Poniższa recenzja powstała dzięki determinacji użytkowniczki Kathrin, która upominając się o ten tekst sprawiła, że w końcu udało się nam przymusić naszego dyżurnego miłośnika przygód Uthreda do jej stworzenia. Dzięki!


Przy okazji poprzedniej recenzji serialu „The Last Kingdom” zastanawiałem się, w jakim kierunku będzie on dalej rozwijany pod skrzydłami Netflixa (dwa pierwsze sezony powstały dla BBC Two). Niemiłosiernie długo odwlekano polską premierę czwartej serii. Tak długo, że gdy wreszcie pojawiła się, to ją przegapiłem. Jednak już nadrobiłem zaległości i już wiem, że nie muszę się nad niczym zastanawiać.

Nie ma chemii między młodym władcą a Uhtredem.

Czwarty sezon “Ostatniego królestwa” (konsekwentnie odmawiam używania idiotycznego polskiego tytułu “Upadek królestwa”) przenosi widzów w czasy rządów Edwarda, syna Alfreda Wielkiego. Dobry z niego chłopak, ale niedoświadczony a na dodatek podatny na manipulacje swojego teścia – możnowładcy Aethelhelma. W efekcie jego knowań Edward odsuwa od siebie wszystkich ludzi niegdyś związanych z ojcem, w tym także Uhtreda z Bebbanburga. Odmawia mu także pomocy w odzyskaniu jego rodowej włości z rąk zdradzieckiego wuja. Uhtred próbuje więc odbić Bebbanburg na własną rękę. Jednocześnie rozwija się wątek armii Danów, dowodzonej przez wciąż żadną saskiej krwi Bridę i rudzielca Cnuta. Jak pamiętamy Cnut maczał paluchy w śmierci kogoś dla Bridy bliskiego ale ciii… Ona nadal o tym nie wie. Jest jeszcze Mercja – jej władczyni Aethelflaed (po godzinach kochanka Uhtreda), ma na głowie przemocowego męża i zagrożenie ze strony Danów. Poznajemy też prawie dorosłe już dzieci Uhtreda, a także jego kuzyna, który dołącza do długiej listy serialowych czarnych charakterów.
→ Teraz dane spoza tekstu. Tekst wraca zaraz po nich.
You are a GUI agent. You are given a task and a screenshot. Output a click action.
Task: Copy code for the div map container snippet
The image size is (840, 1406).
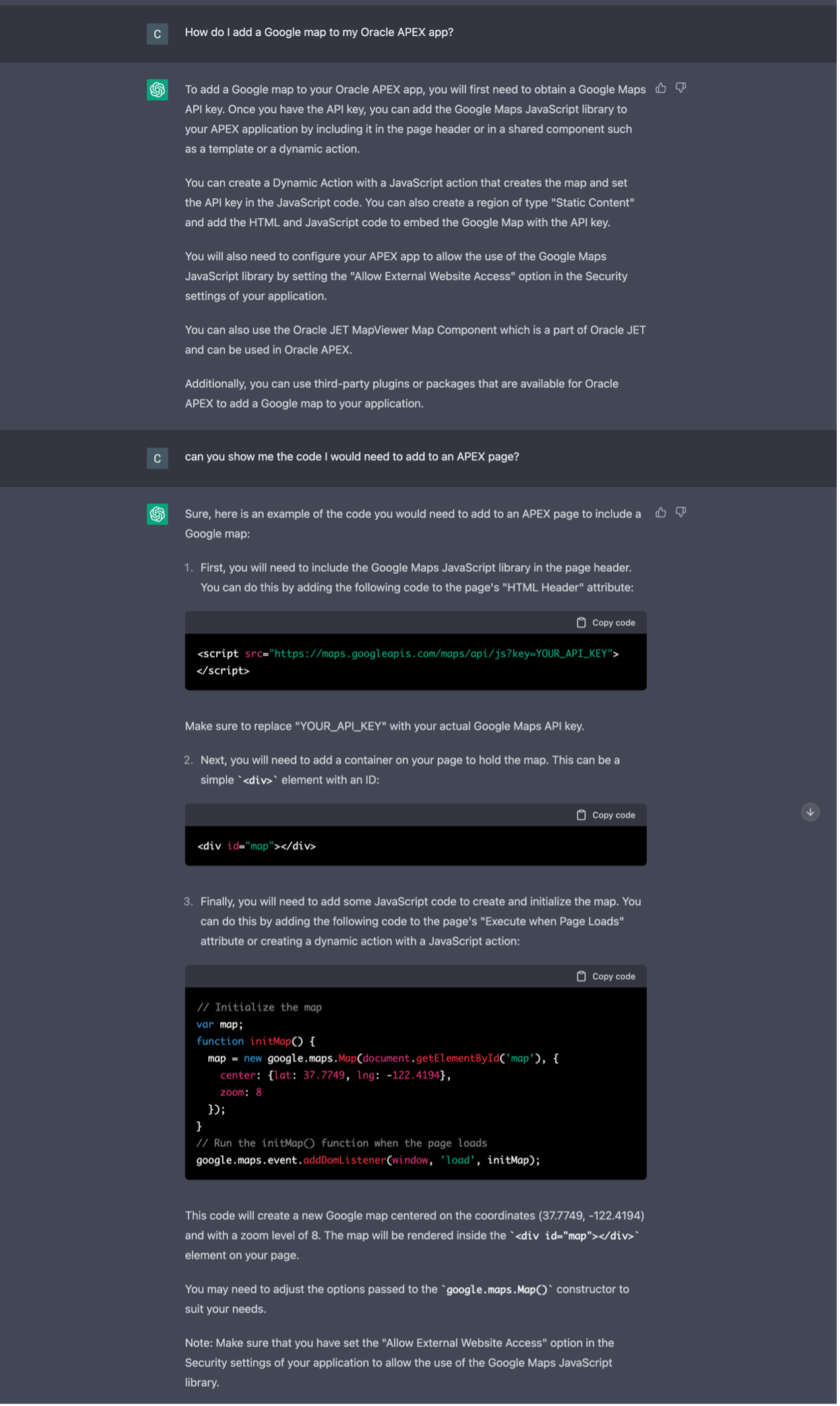click(606, 815)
Wreszcie pojawia się jeszcze jedna armia Danów, z jeszcze jednym malowniczym wodzem na czele i jeszcze więcej dwulicowych postaci rzucających kłody pod nogi bohaterom. Uff… Sporo tego.

Drużyna w czarnej… Tzn. w tarapatach.

No właśnie. Sporo wszystkiego a oglądając sezon 4 i tak miałem wrażenie, że żadnego sensownego pomysłu na niego nie było. Było w nim za to wiele złych rzeczy, na które będę teraz narzekał. Zacznę od słabego scenariusza, który być może jest taki z powodu zmiany scenarzysty, a być może z powodu traktowania literackiego pierwowzoru coraz bardziej po macoszemu. Wątek Bebbanburga pojawia się, urywa się i już nie wraca, będąc chyba tylko pretekstem dla wyprowadzenia z serialu jednego z aktorów. Potem dostajemy krótkie zmagania z Cnutem i Bridą i coś na kształt mini-kulminacji w połowie sezonu. Nagle jak z kapelusza wyskakuje kuzyn Cnuta – niejaki Sigtryggr, razem z którym powtarza się schemat najazdu. Sporo w tym sezonie sytuacji, w których poświęca się elementarną logikę, byle dolać paliwa do pędzącej na oślep fabuły. Wiele tu kompletnie nieracjonalnych zachowań i sytuacji, po których widz zastanawia się „ale jak?”. Królowa i jej kochanek, utrzymujący swój związek w tajemnicy, przytulają się na środku pobojowiska w obecności setek wojowników. Morderca króla jedyny dowód swojej winy nosi stale przy sobie, tak aby można było go łatwo zdemaskować. Pojmawszy śmiertelnego wroga, nie zabija się go, tylko wiesza na drzewie nogami do góry, a potem samemu odjeżdża. Kiedy nie chce się zrobić krzywdy pojmanym małym dzieciom, to po prostu wygania się je do lasu. Kiedy kogoś więzi się, to w pokoju, w którym można otworzyć okno, pod którym nie ma strażnika. Kiedy chce się zdobyć miasto, to szarżuje się konnicą na mury. Rany, mógłbym tak wymieniać do rana. Wiecie, w każdym przygodowym serialu nie brakuje takich scen, ale tutaj odniosłem wrażenie, że fabuła składa się wyłącznie z sytuacji, które nie mogłyby zaistnieć gdyby brali w nich udział żywi i używający mózgu ludzie, a nie wymyślone postacie z drugorzędnego widowiska.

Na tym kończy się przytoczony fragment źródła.